Pema Chödrön's course on awakening compassion is the index's most direct sustained presentation of karuṇā in a Vajrayāna-Tibetan register, sequencing the brahmavihāra ground onto the tonglen and lojong practices the lineage of Chögyam Trungpa carried west. Her *When Things Fall Apart* treats the same orientation in less formal language — what Chödrön calls staying with the broken-heartedness is the karuṇā training stripped of its Sanskrit scaffolding. The Plum Village teaching and Thich Nhat Hanh on emptiness, signlessness and aimlessness carry the Mahāyāna reading of compassion-and-wisdom-as-one — what TNH calls interbeing is the philosophical ground that makes the inseparability of karuṇā and prajñā coherent, not a poetic gloss on it. Tara Brach and Jack Kornfield's *Power of Awareness* is the IMS-Theravāda inflection: Brach's RAIN sequence — recognise, allow, investigate, nurture — is in its closing limb the karuṇā training rendered into clinical-friendly English. Jon Kabat-Zinn's MBSR programme carries the secular descendant: the self-compassion phase that increasingly appears in eight-week curricula is karuṇā under a non-religious name, transmitted via the same Burmese-Theravāda lineage that produced IMS. Ram Dass's Maharaji story and *only God* approaches the orientation by the bhakti door: Maharaji's instruction love everyone, serve everyone, remember God is karuṇā compressed to three verbs and treated as the inseparable companion of the recognition his guru taught.

What it isn't

Karuṇā is not pity.
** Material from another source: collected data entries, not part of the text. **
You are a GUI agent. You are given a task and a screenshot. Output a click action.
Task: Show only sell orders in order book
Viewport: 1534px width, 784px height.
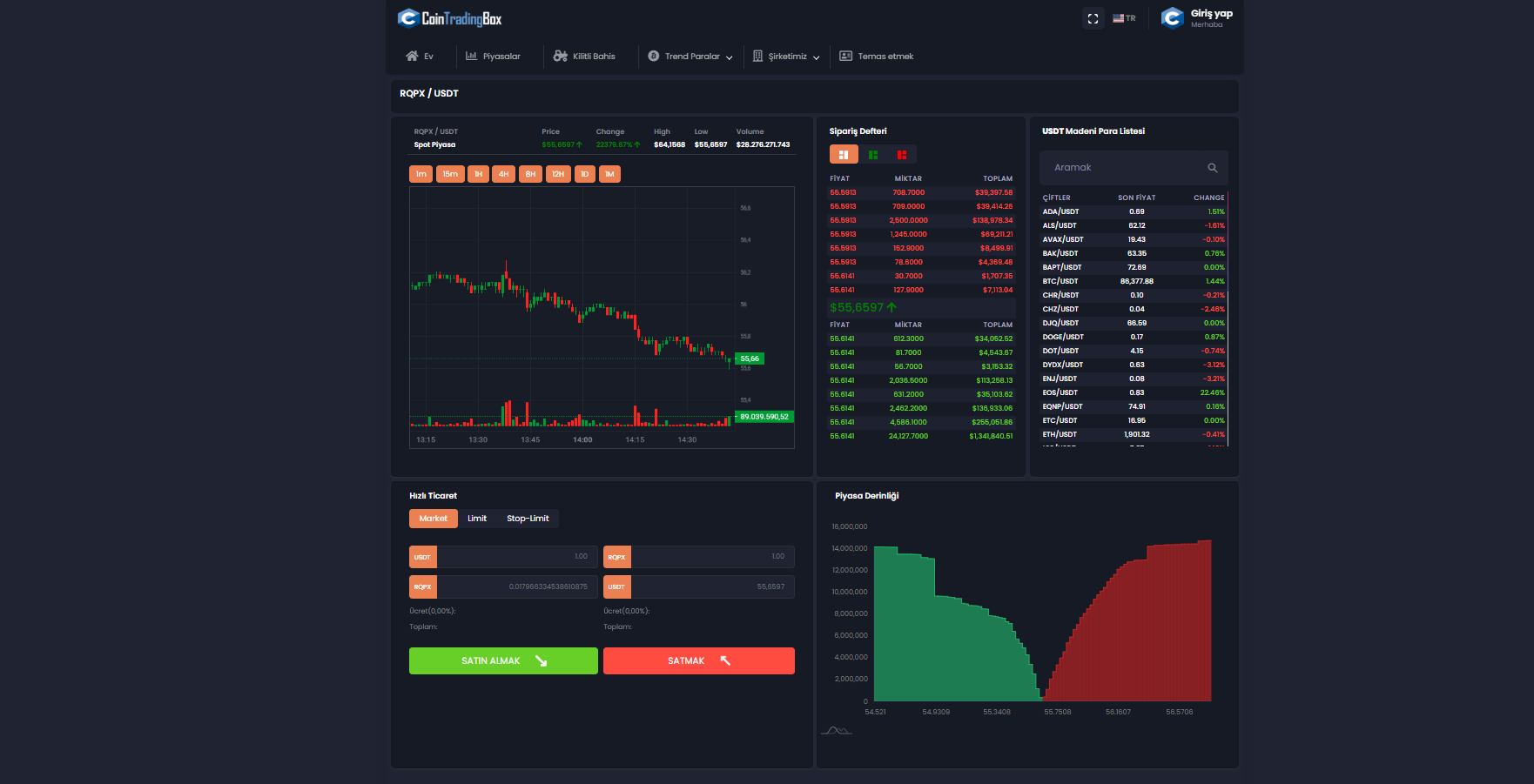[x=902, y=155]
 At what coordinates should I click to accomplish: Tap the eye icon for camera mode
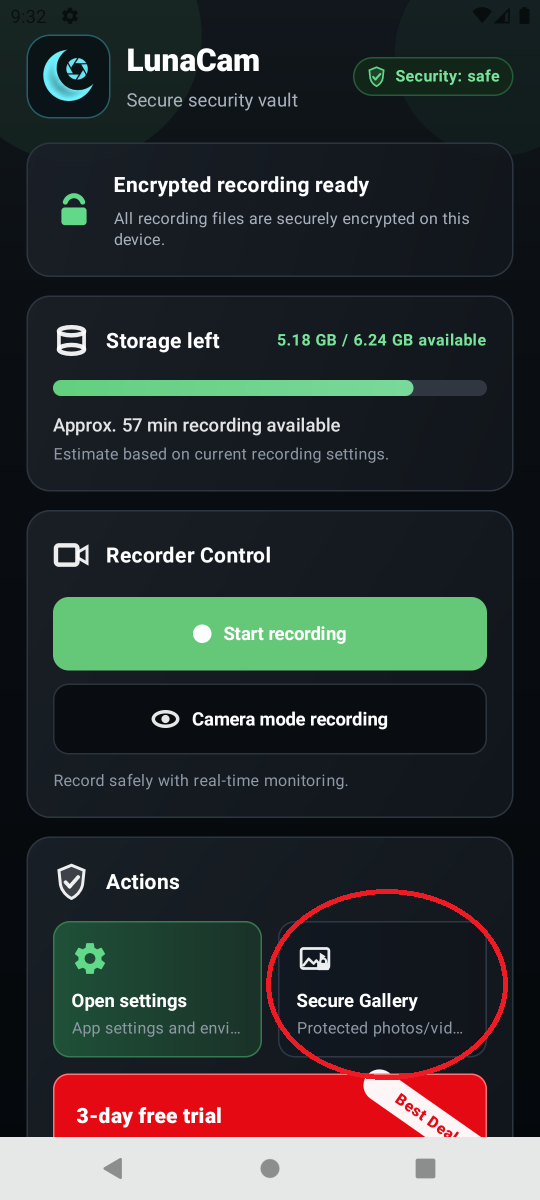tap(165, 719)
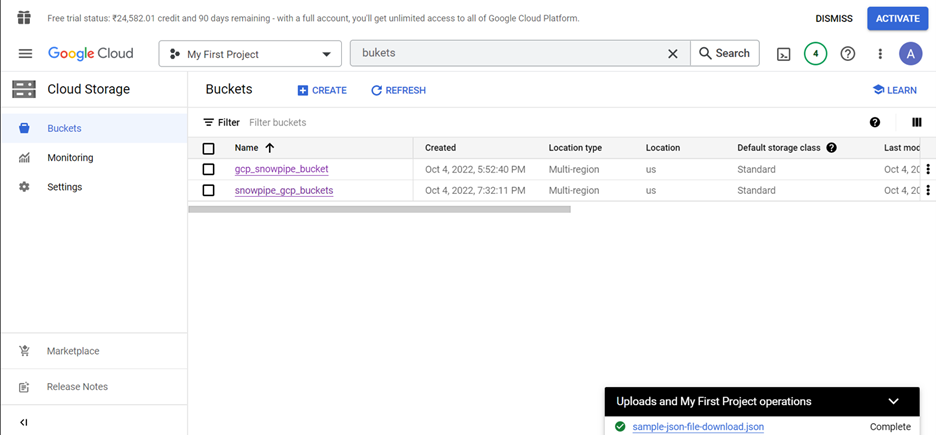Click the user account avatar

point(910,54)
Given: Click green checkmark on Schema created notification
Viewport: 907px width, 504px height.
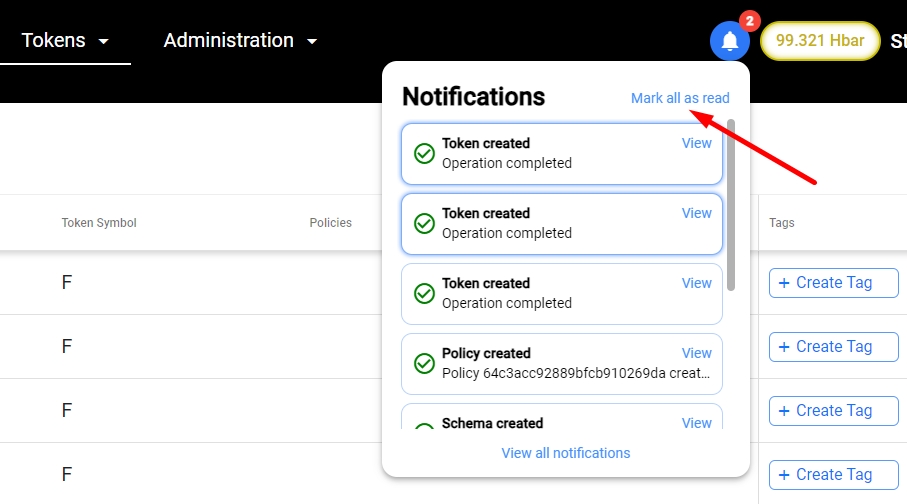Looking at the screenshot, I should coord(424,425).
The classical definition is precise about this: pity registers the suffering of another from a position the pitying party assumes to be unaffected, while karuṇā registers it from no such position. The Pāli analysis treats pity as the near enemy — the quality the trained mind is most likely to mistake for the orientation it is cultivating — and the corrective is the long graded extension to oneself and the difficult person, neither of whom can be held at the comfortable distance pity requires. Nor is karuṇā the contemporary clinical empathy, which the Buddhist analysis treats as a precursor capacity rather than as the trained orientation: empathy without the upekkhā limb collapses into the burnout the literature describes as empathic distress, and the structural failure mode is what compassion-treated-as-an-emotion-rather-than-as-a-training reliably produces. The far enemy is cruelty, and the daily-life distance between the two is shorter than the soft-edge Western reception of the term tends to acknowledge.